The researchers then used antifungal therapies and probiotics to help normalize the bacteria in his gut, a treatment that he has continued. “Approximately 1.5 years later, he remains asymptomatic and has resumed his previous lifestyle, including eating a normal diet while still checking his breath alcohol levels sporadically,” the authors wrote in the study.
Now, he seems to be doing well. As for the California sexpot congresswoman, a similar outcome seems unlikely:
Democratic Congresswoman Katie Hill quit Sunday, days after DailyMail.com revealed she was part of a ‘throuple’ with her husband and a campaign worker and an ethics probe was launched into her alleged affair with another aide.
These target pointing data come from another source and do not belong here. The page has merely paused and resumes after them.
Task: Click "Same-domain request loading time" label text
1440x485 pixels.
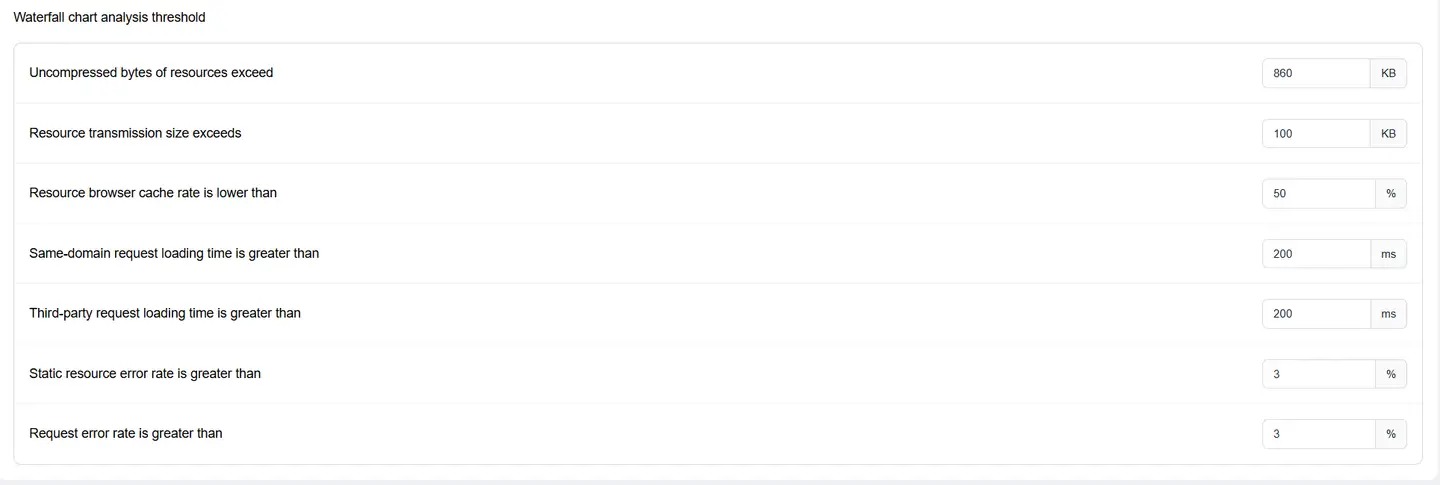Action: [174, 254]
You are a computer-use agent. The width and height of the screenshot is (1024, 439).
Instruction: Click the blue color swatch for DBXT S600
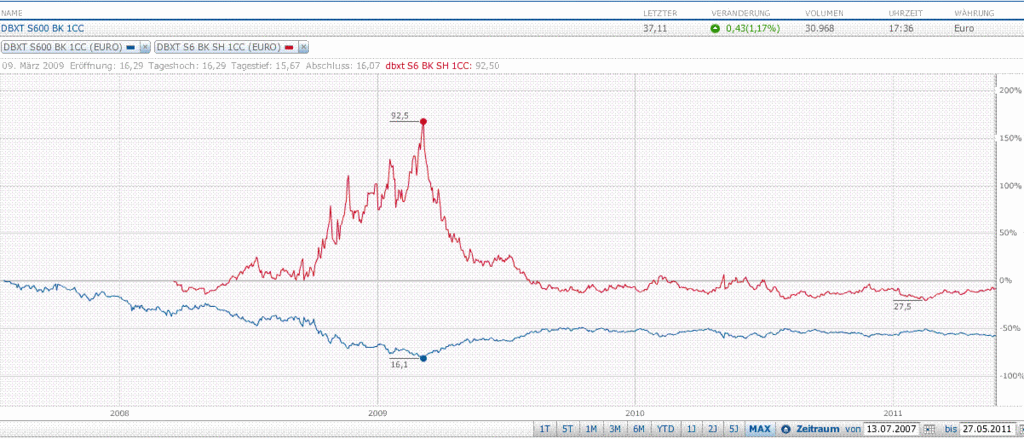point(131,47)
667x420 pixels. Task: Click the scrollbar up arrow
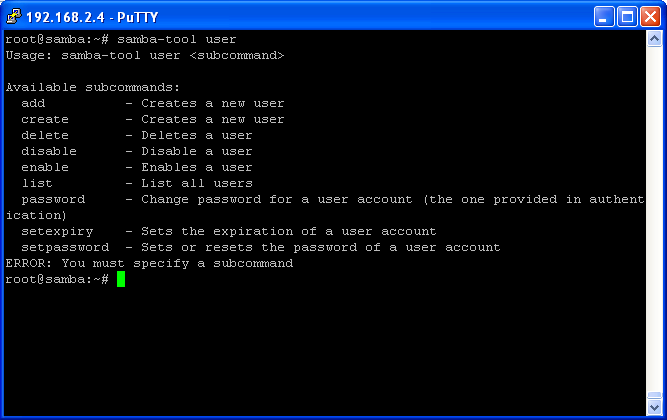tap(654, 39)
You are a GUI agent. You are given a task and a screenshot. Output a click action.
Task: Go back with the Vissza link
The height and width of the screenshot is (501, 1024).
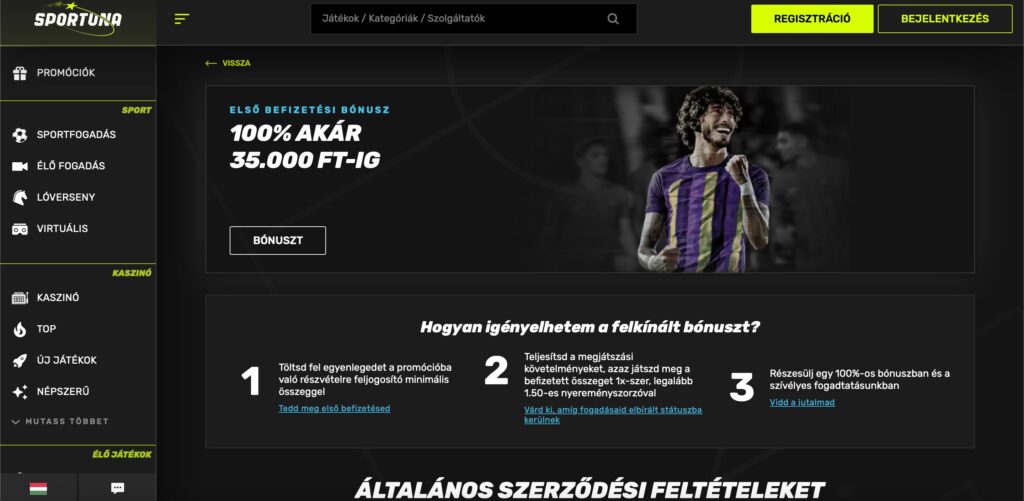[x=228, y=63]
The 32 year-old was elected to office by Los Angeles-area voters less than a year ago, and was formerly seen as a rising star among Democratics. Unsurprisingly, she's blaming everyone except herself. Must be a Pantsuit protege.
'It is with a broken heart that today I announce my resignation from Congress." 'This is what needs to happen so that the good people who supported me will no longer be subjected to the pain inflicted by my abusive husband and the brutality of hateful political operatives who seem to happily provide a platform to a monster who is driving a smear campaign built around cyber exploitation.'
The married congresswoman is under investigation by the House Ethics Committee for allegedly having an affair with her campaign finance director Graham Kelly, which she has vehemently denied.
She's also had a throuple affair with her husband Kenny Heslep and 24-year-old female campaign worker Morgan Desjardins, which fizzled out just last month. News of Hill's relationship with Desjardins, from Santa Clarita, California, and shocking photos including one of her posing naked while smoking a bong were exclusively revealed by DailyMail.com earlier this week.
Another photo shows her naked combing Desjardins' hair.
Hill said her estranged husband was slandering her by coming forward with the affair allegations saying: 'The fact is I am going through a divorce from an abusive husband who seems determined to try to humiliate me.'
Ah yes, the well-worn 'abusive husband' routine. There's really no help for her, and the husband should be counting his blessings to be rid of her. Se's a mental case, if ever there was.